Considero que aquellos ‘negacionistas’ de la crisis, han optado por otro mecanismo para esconder las marufias y se han tomado aquella frase que dice: “La mejor forma de ocultar algo es ponerlo a la vista” de manera muy literal. Siendo así que políticos, militares y elites económicas capturen el estado a vista de todos. Iniciando persecuciones a jueces y fiscales independientes, cada vez más evidentes y con menor preocupación de guardar las apariencias. Sin sumar las amenazas y ataques contra ellos, forzándolos al exilio. Aunado al estancamiento de casos de corrupción de alto impacto.
Al parecer, la legislatura y el poder ejecutivo también han adoptado este mecanismo. El primero omitiendo su deber constitucional de nombrar a nuevos magistrados, prolongando indebida e ilegalmente las funciones de los magistrados de la Corte Suprema de Justicia y Cortes de Apelaciones o como el de aprobar indistintamente préstamos, ampliaciones presupuestarias, concesiones e iniciativas de ley con intereses espurios. Y el segundo, criminalizando a actores de la sociedad civil comprometidos con la lucha contra la corrupción, fomentando agresiones físicas, amenazas, demandas maliciosas y campañas de difamación.
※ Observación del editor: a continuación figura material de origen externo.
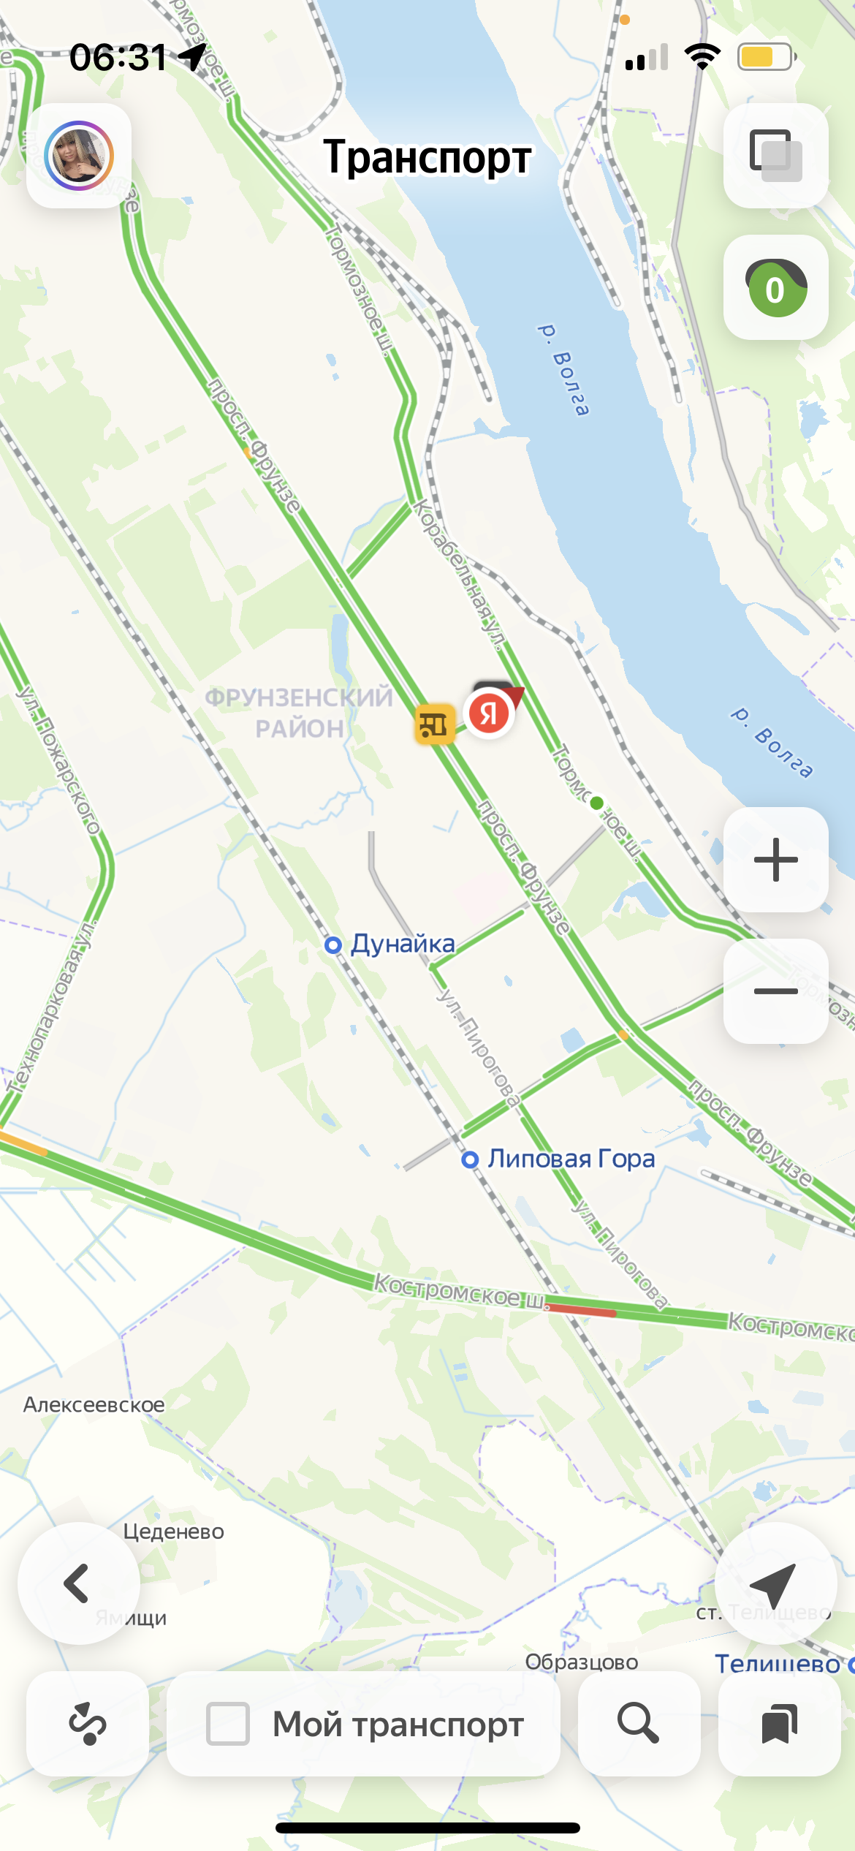Open the search magnifier button
855x1851 pixels.
tap(639, 1724)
Sin considerar las múltiples denuncias ciudadanas por el enriquecimiento irregular de los líderes políticos. La elite política deberá de esperar que su mecanismo funcione con el coordinador, si no quieren husmeando al coordinador y al país del norte en sus próximos proyectos.
Como ciudadanos, debemos de persistir en la lucha contra la corrupción. Establecer alianzas entre organizaciones nacionales e internacionales para señalar los actos de corrupción y castigar judicialmente los mismos. Apoyar a aquellos operadores de justicia independientes y defensores de derechos humanos. Participar activamente en los puestos de toma de decisión, representando éticamente y eligiendo responsablemente. Así, podrán recordar que “el problema de esconderse en una pecera es que todos pueden verte”.